Prävention ist wichtig, das ist allgemein bekannt. Aber wie können Heilbäder und Kurorte davon profitieren? Dazu gibt es eine Idee - die in Niedersachsen Gestalt annimmt.
Eine Besucherin steht unter einem Wasserstrahl. © Marijan Murat/dpa/Symbolbild

Die niedersächsischen Heilbäder und Kurorte setzen künftig stärker auf Prävention mittels natürlicher Heilmittel wie Nordseeluft, Moor und Sole. Der präventive Einsatz der natürlichen Heilmittel, um Krankheiten zu verhindern, sei bundesweit einmalig, sagte Ilka Lemkemeyer vom Heilbäderverband Niedersachsen der Deutschen Presse-Agentur. Bisher würden diese Heilmittel eingesetzt, um Beschwerden zu lindern und zu behandeln.
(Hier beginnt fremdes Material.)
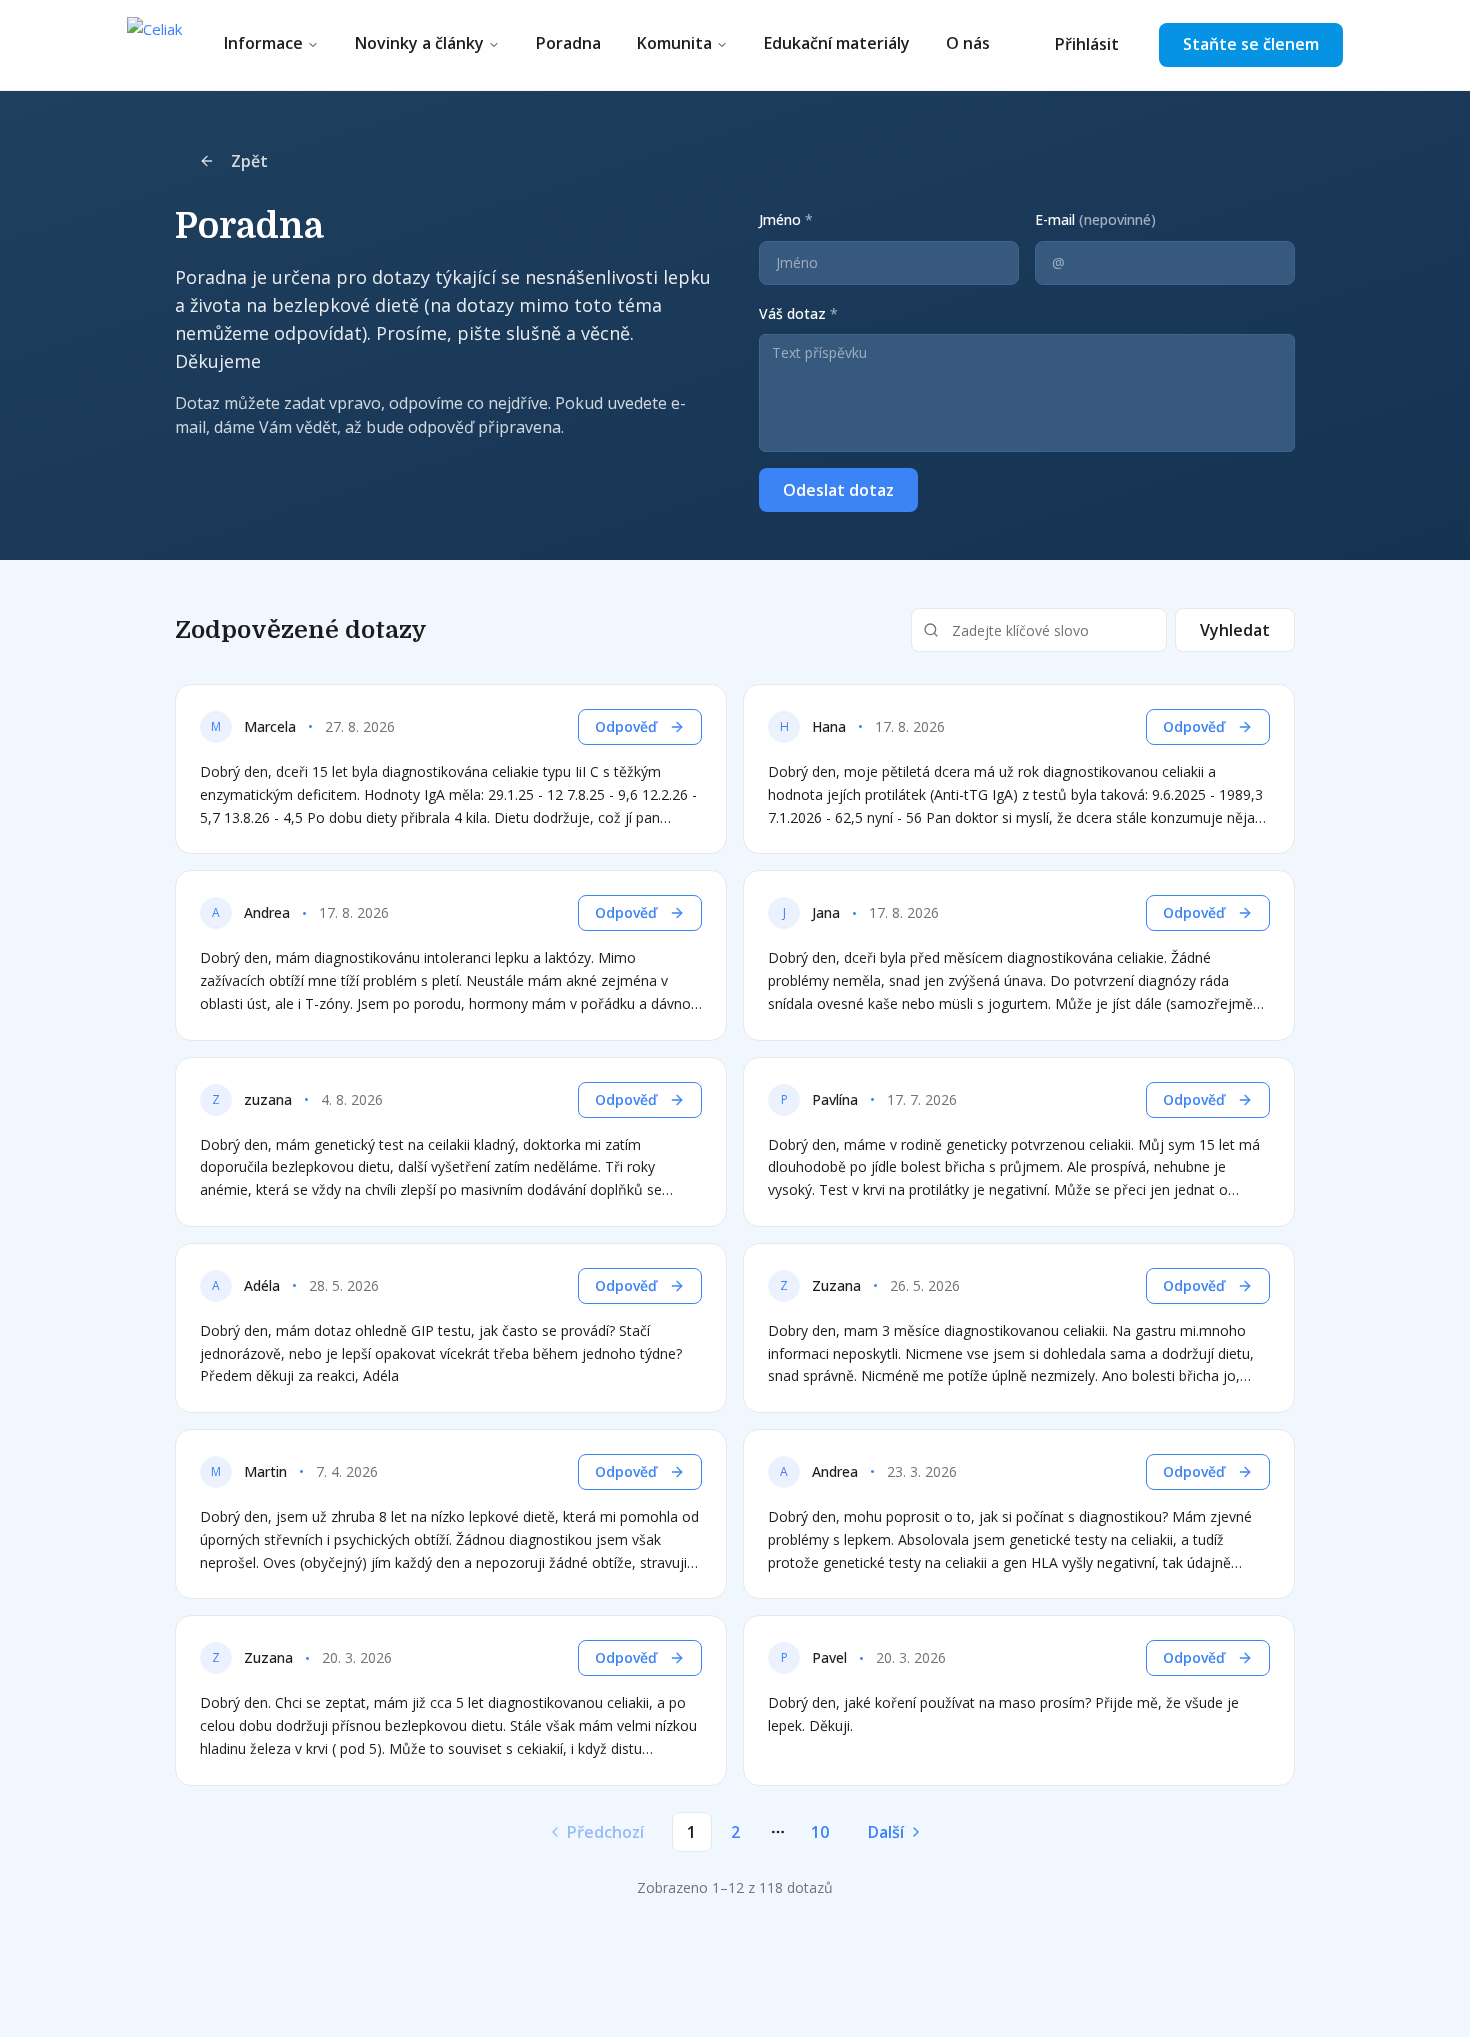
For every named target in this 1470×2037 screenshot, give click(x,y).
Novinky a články (419, 43)
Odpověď (626, 726)
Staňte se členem (1251, 44)
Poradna (568, 43)
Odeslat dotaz (838, 490)
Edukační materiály (837, 43)
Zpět (249, 161)
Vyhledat (1235, 630)
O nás (968, 43)
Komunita (674, 43)
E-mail (1095, 219)
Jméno (786, 219)
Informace (263, 43)
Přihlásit (1087, 44)
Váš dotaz (798, 313)
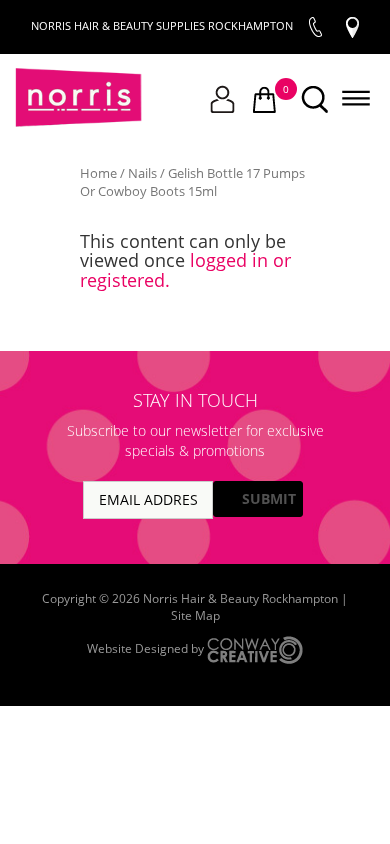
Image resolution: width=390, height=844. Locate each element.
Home (98, 173)
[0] (264, 101)
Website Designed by (147, 648)
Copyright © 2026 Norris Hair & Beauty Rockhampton (191, 598)
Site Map (195, 615)
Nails (142, 173)
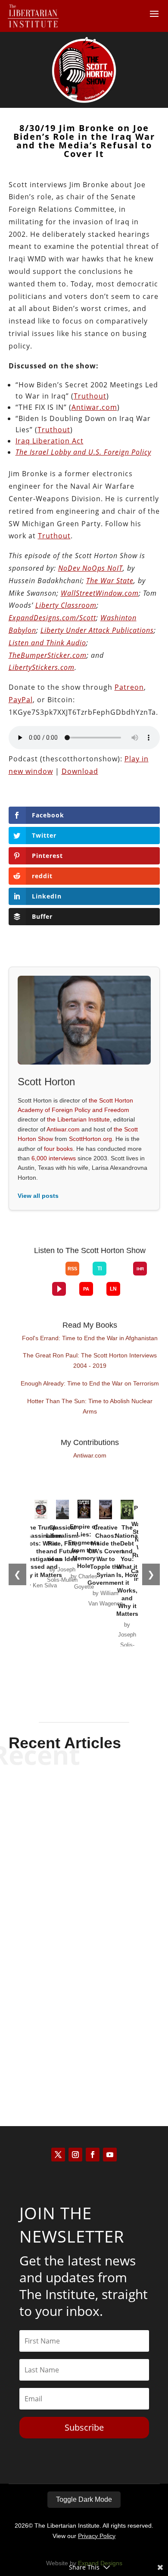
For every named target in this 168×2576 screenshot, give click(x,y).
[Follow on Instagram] (75, 2154)
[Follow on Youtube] (110, 2154)
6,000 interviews (53, 1158)
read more (84, 1851)
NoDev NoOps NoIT (90, 568)
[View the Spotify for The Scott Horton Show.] (25, 1275)
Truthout (90, 396)
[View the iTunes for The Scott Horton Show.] (39, 1275)
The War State (110, 580)
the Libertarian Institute (78, 1119)
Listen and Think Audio (47, 642)
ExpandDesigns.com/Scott (52, 617)
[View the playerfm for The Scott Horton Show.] (59, 1289)
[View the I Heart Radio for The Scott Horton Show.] (140, 1269)
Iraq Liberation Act (50, 441)
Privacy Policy (96, 2535)
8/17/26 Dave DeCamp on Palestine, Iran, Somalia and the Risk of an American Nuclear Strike (84, 1912)
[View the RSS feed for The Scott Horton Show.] (72, 1269)
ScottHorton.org (90, 1138)
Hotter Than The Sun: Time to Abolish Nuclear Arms (89, 1406)
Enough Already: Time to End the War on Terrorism (90, 1383)
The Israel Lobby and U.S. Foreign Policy (83, 452)
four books (58, 1148)
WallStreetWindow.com (100, 593)
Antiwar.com (94, 407)
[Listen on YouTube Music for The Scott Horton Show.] (52, 1275)
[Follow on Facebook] (93, 2154)
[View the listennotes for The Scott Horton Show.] (113, 1289)
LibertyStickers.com (42, 667)
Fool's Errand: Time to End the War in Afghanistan (90, 1338)
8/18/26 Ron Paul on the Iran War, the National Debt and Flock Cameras (84, 1811)
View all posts (38, 1195)
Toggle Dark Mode (84, 2499)
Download (80, 771)
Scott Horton (69, 1836)
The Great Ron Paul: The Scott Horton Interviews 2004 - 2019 (90, 1360)
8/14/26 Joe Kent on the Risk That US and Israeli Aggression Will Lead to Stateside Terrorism (84, 2019)
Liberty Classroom (65, 605)
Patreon (129, 687)
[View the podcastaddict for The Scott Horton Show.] (86, 1289)
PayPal (21, 699)
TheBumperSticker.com (48, 655)
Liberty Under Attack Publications (97, 630)
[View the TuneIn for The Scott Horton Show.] (99, 1269)
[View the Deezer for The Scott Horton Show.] (120, 1275)
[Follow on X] (58, 2154)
Künftig sollen gesetzlich Versicherte entsprechende Präventionskurse besuchen können, erste Angebote wie Sole- oder Moorprävention soll es 2023 geben. Die Heilbäder stellten sich auf eine erhöhte Nachfrage ein.

Genaue Zahlen zu den künftigen Erwartungen an die Patientenzahlen im Zusammenhang mit Vorsorgemaßnahmen gebe es nicht, es sei ein «dezentrales Geschäft», sagte der Vorsitzende des Heilbäderverbandes Niedersachsen, Norbert Hemken. Allein bei ambulanten Badekuren werde eine Verzehnfachung angepeilt.

Laut Verband hat die Zentrale Prüfstelle Prävention der Krankenkassen in Deutschland die Heilmittel aus dem Norden erstmals zur Vorsorge zugelassen - damit nehme Niedersachsen bundesweit eine Vorreiterposition ein. Erste Angebote seien zertifiziert, dies solle weiter ausgebaut werden, sagte Hemken.

Die natürlichen Heilmittel und die neuen Angebote sollen ein Thema auf dem 7. niedersächsischen Bädertag am Mittwoch und Donnerstag auf der Nordseeinsel Norderney sein. Erwartet werden Vertreter von 37 führenden Heilbädern und Kurorten Niedersachsens.

Weitere Themen sind die Profilierung der Heilbäder und der Arbeitskräftemangel. Außerdem forderte Hemken Unterstützung der Politik dabei, den Tourismus als Leitindustrie zu stärken. Von den jährlich rund 46 Millionen Übernachtungen im Land entfielen mehr als 50 Prozent auf Kurorte und Heilbäder, betonte er.